Intimacy is a homecoming. “To become native to this place, if we are to survive here, and our neighbors too, our work is to learn to speak the grammar of animacy, so that we might truly be at home.” (58)

It is the language of the heart, and that is where we hear it best. Kimmerer concludes,

I remember the words of Bill Tall Bull, a Cheyenne elder. As a young person, I spoke to him with a heavy heart, lamenting that I had no native language with which to speak to the plants and the places that I love. “They love to hear the old language,” he said, “it’s true.” “But,” he said, with fingers on his lips, “You don’t have to speak it here.” “If you speak it here,” he said, patting his chest, “They will hear you.” (59)

Here are some poems which feel writ in wild language.

THE WAKING

Theodore Roethke

I strolled across
An open field;
The sun was out;
Heat was happy.

This way! This way!
The wren’s throat shimmered,
Either to other,
The blossoms sang.

The stones sang,
The little ones did,
And the flowers jumped
Like small goats.

A ragged fringe
Of daisies waved;
I wasn’t alone
In a grove of apples.

Far in the wood
A nestling sighed;
The dew loosened
Its morning smells.

I came where the river
Ran over stones:
My ears knew
An early joy.

And all the waters
Of all the streams
Sang in my veins

That summer day.

(from The Lost Son and Other Poems, 1948)

 

THE LOON ON ONE-HEAD POND

Mary Oliver

cries for three days, in the gray mist.
cries for the north it hopes it can find.

plunges, and comes up with a slapping pickerel.
blinks its red eye.

cries again.

you come every afternoon, and wait to hear it.
you sit a long time, quiet, under the thick pines,

in the silence that follows.

as though it were your own twilight.
as though it were your own vanishing song.

(from House of Light, 1990)

 

ALL THE TIME

William Stafford

Evenings, after others go inside,
my glance quietly ascends through leaves,
through branches. The night wind sighs once
and bends over. Far beyond my glimpse of sky
those friends now gone begin their chorus.
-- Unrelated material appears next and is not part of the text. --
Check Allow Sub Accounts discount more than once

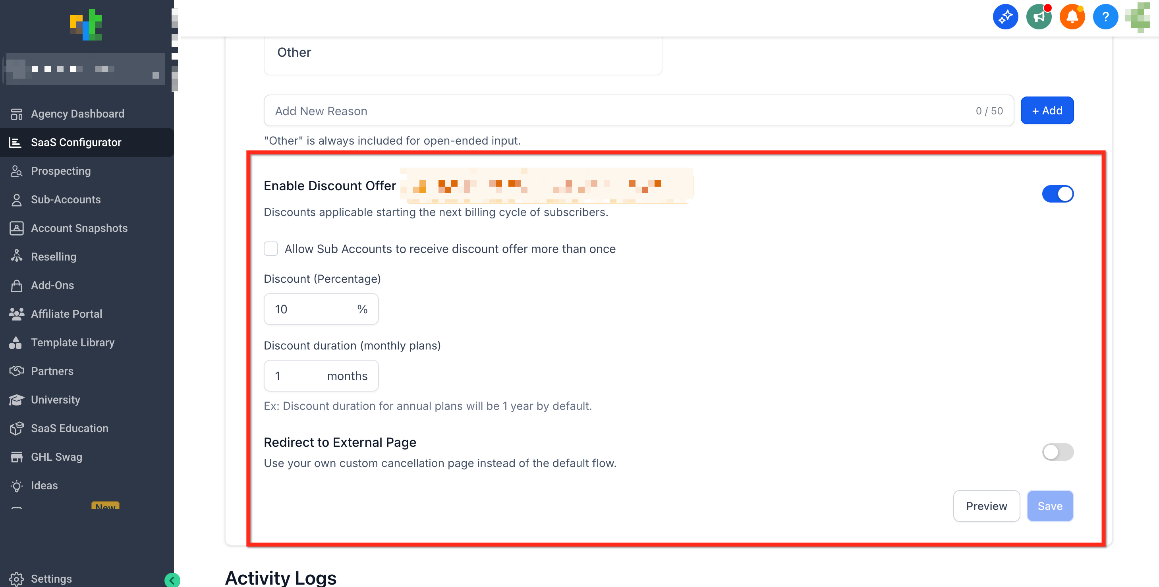click(271, 249)
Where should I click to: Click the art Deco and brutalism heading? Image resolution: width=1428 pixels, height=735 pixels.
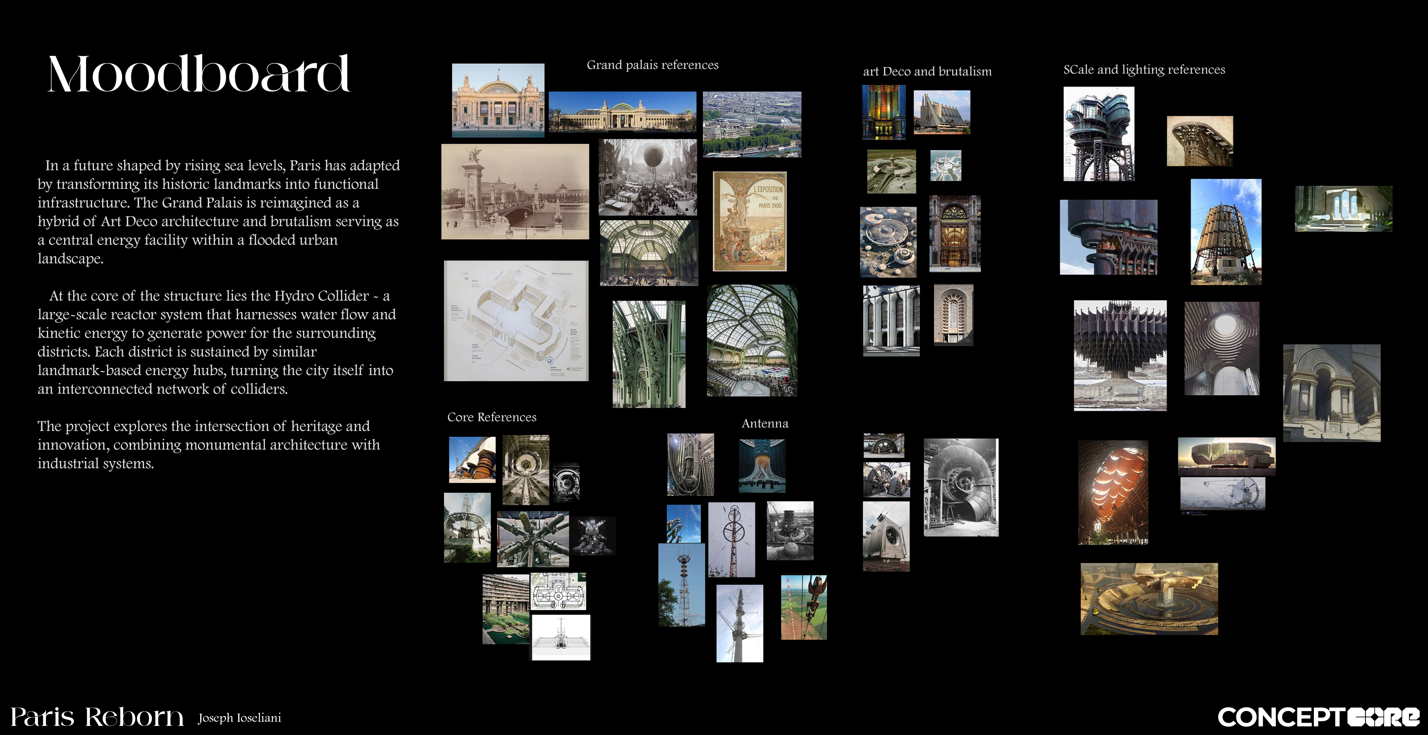click(x=927, y=71)
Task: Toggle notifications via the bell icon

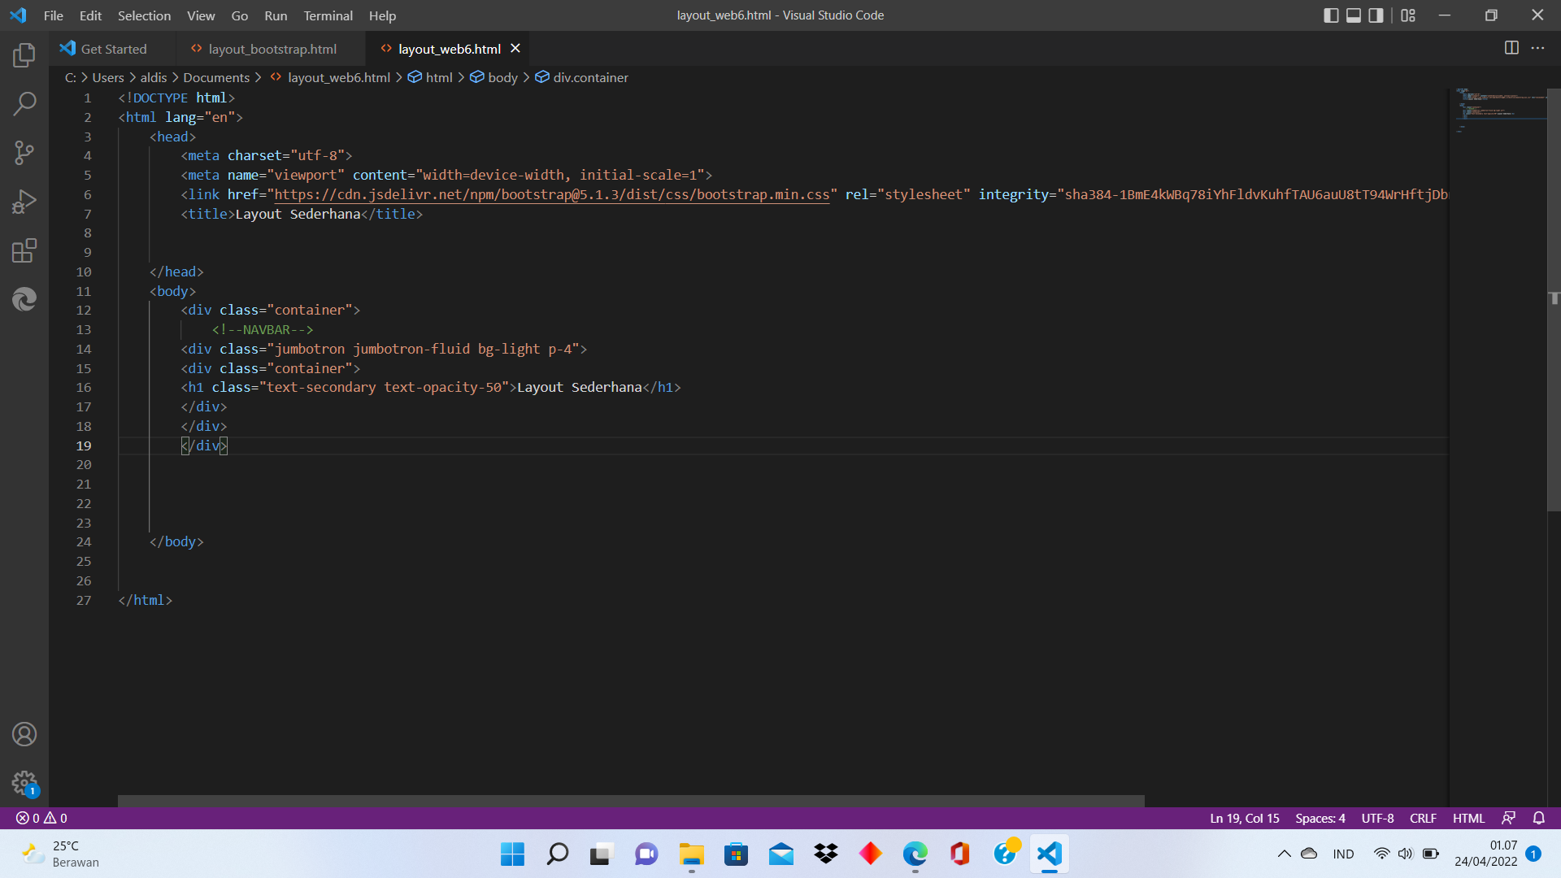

There’s a reason for whatever comes,
their song says. Released into light one star
appears, another, and those patterns affirm
where they have been waiting dissolved in blue
but holding their place inside of time.

Every evening this happens, an arch and promise
renewed. Nobody has to notice: a breath
crosses the lawn, or outside the window
a spirit roams, as mysterious as any wander
ever was. And it was only the night wind.